The Y Chromosome is passed down through the male line of descent. In order to track the DNA heritage of your mother’s side of the family, you have to have a Mitochondrial DNA (MtDNA) test done. I haven’t had MtDNA testing done, but have been looking into it. It would be interesting to see in what ways it aligns, and in what ways it differs from the Y Chromosome test my cousin Matt and I did a few years ago.

There are, however, things and inheritances that a DNA test cannot measure.

I’ve had two mothers in my life. Ruth brought me into this world. Dorothy brought me up in the world – her world, that is.

Dorothy fed and clothed me, bought me shoes and took me to the dentist. She and my adoptive father Harold and I went on family vacations (mostly to Estes Park, Colorado). She was my Cub Scout den mother, until I was asked to leave the Cub Scouts, for reasons unknown; unknown to me, anyway. She went to PTA meetings, and she sent me to military school for a year when I was nine. She and Harold paid for my college education, until I ran off and joined the Army in 1968. She reminded me several times over the years that she was the one who’d raised me and stayed up late at night when I was sick; not that woman who gave me up.

Ruth gave birth to me, and then relinquished custody to an adoption agency in Dallas. She had a three year old son back in Allentown, Pennsylvania. His father had been killed in World War Two. My father married somebody else after Ruth became pregnant, and moved to Miami.

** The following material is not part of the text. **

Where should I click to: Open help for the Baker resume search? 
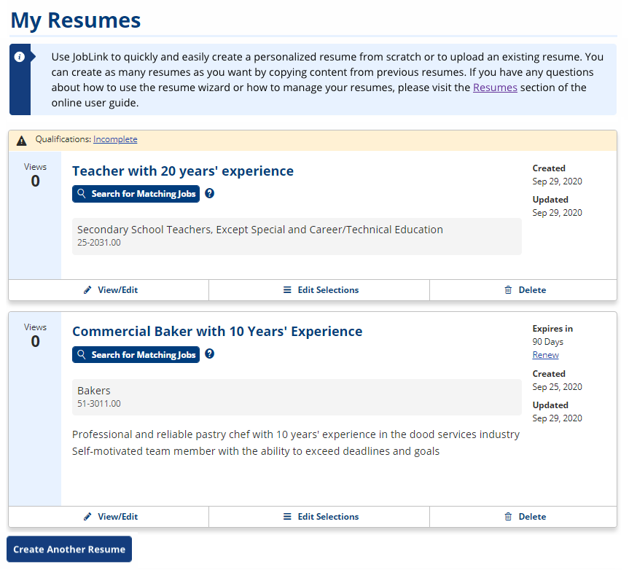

I’ve never tried to quantify all this. Monetize it, as the current phrase goes. In a way, that’s what Dorothy was trying to do, by reminding me who had done all the heavy lifting of raising me; placing one level of value on what she did, and another, inferior level of value on what Ruth did.

I have to wonder, though, which of them paid a heavier price? For whom was it a greater burden? The mother who carried me for nine months, and then felt she had no choice but to give me up for adoption? Or the mother who did all that work for all those years, but who nevertheless seemed dissatisfied with the results?

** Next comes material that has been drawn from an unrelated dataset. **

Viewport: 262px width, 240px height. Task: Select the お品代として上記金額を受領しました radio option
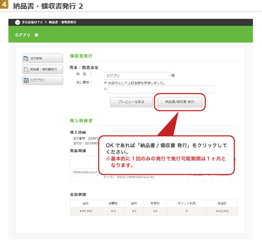point(105,83)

DNA tests can’t answer those questions. There’s no metric, no control group; no scientific data that can be marshaled and formed up into an answer.

My love of words and books came from Ruth. She had two degrees and was a professional college librarian for most of her working life, save a period in the 1970’s, when she worked for John Wiley & Sons in New York City. When I met her in 1994, she had over 3,000 books in her apartment in Allentown, all neatly arranged on wooden shelves. Of course, I’ll never know what my life might’ve been like, had Ruth kept me, and raised me herself.

Growing up with Dorothy, I was able to spend time in the country, both in the farmland near Dallas where she grew up in the first quarter of the last century, and in the mountains of Colorado. I had a certain amount of freedom as a child that I might not have had if I’d grown up in Allentown. That freedom was rather overshadowed by Dorothy’s need for control, though, which is part of why I went off and joined the Army.

There’s no scale anywhere on which all of this can be weighed, Dorothy’s protestations notwithstanding. I had two mothers, and I’m thankful for the good, positive parts of me that I inherited from each of them – the gifts I received. Gifts can be both good and bad, and the less pleasant gifts I just try to deal with, the same as anyone who has only one mother. Am I a little more thankful for one of them than the other? I am, because one set of gifts helps balance the other set.

So, on this Mother’s Day of 2015, I give thanks for both of my mothers.

Thank you, Dorothy, for introducing me to collard greens with pepper sauce, and sweet potatoes, and corn bread. Thank you for piquing my interest in the natural world. Thank you for keeping all of the letters I wrote home from Viet Nam in 1969 and 1970.

Thank you, Ruth, for giving me life, and thank you for passing down to me your love of words and architecture, and your inquisitive mind. Thank you for agreeing to meet me, for the first time, in March, 1994.

Thank you both, and Happy Mother’s Day.